**Materials provided:**
[Start of Attachment]

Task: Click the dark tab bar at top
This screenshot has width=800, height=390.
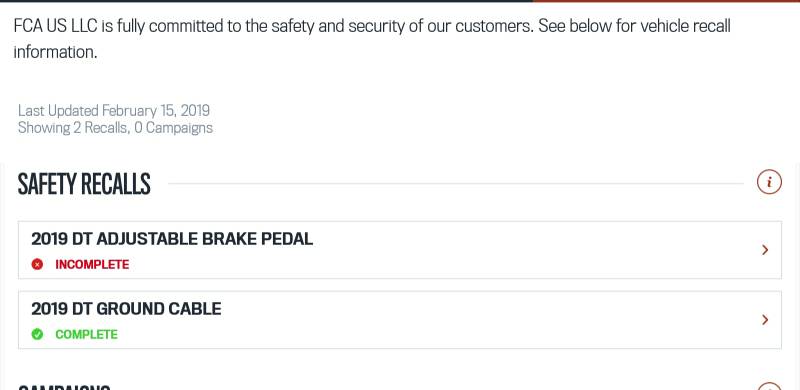Action: (x=266, y=1)
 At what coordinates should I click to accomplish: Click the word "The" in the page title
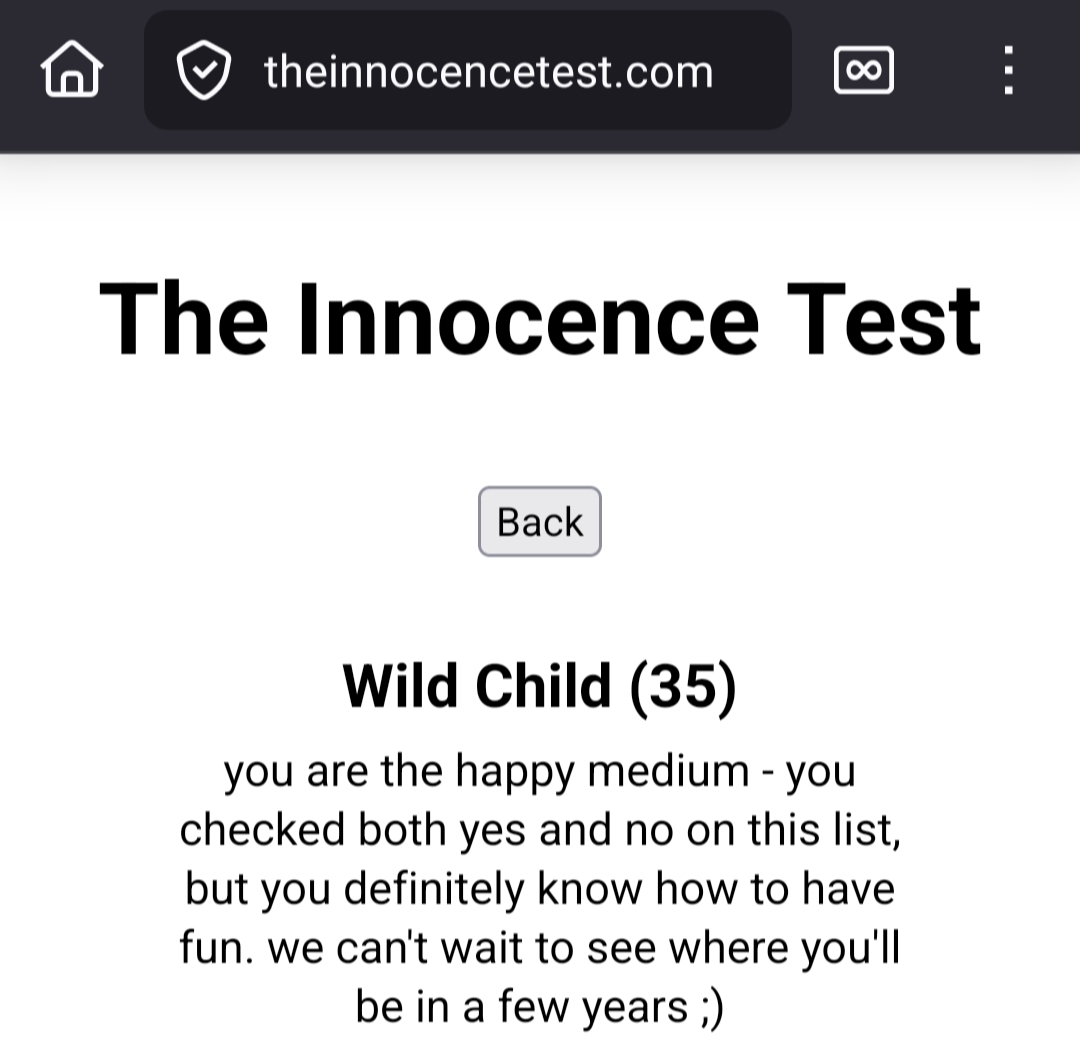click(x=184, y=320)
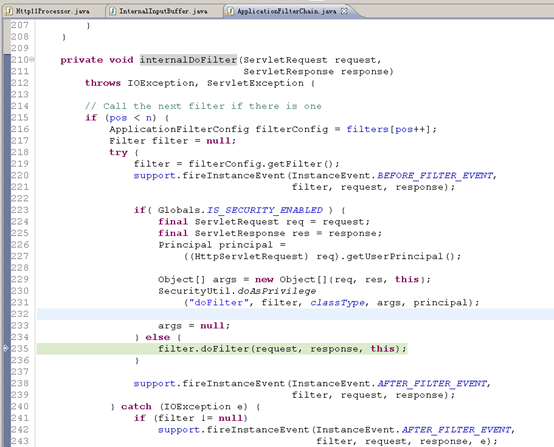This screenshot has width=554, height=447.
Task: Close the ApplicationFilterChain.java editor tab
Action: [344, 11]
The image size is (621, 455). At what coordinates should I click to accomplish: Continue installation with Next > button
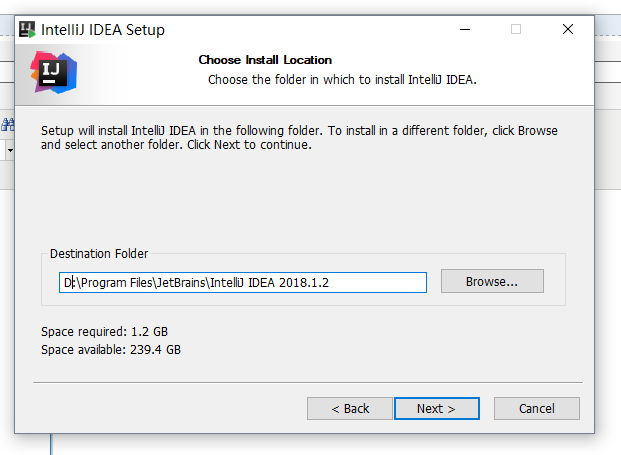point(436,408)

[End of Attachment]

**What you will do:**
Where pictures appear in the records, leave them out; output everything else exactly.

**Finished exercise:**
Task: Click the dark tab bar at top
This screenshot has width=800, height=390.
Action: (x=266, y=1)
 At what coordinates should I click to accomplish: Click the word "The" in the page title
click(x=184, y=320)
This screenshot has width=554, height=447.
Task: Close the ApplicationFilterChain.java editor tab
Action: [344, 11]
The image size is (621, 455). At what coordinates should I click to accomplish: Continue installation with Next > button
point(436,408)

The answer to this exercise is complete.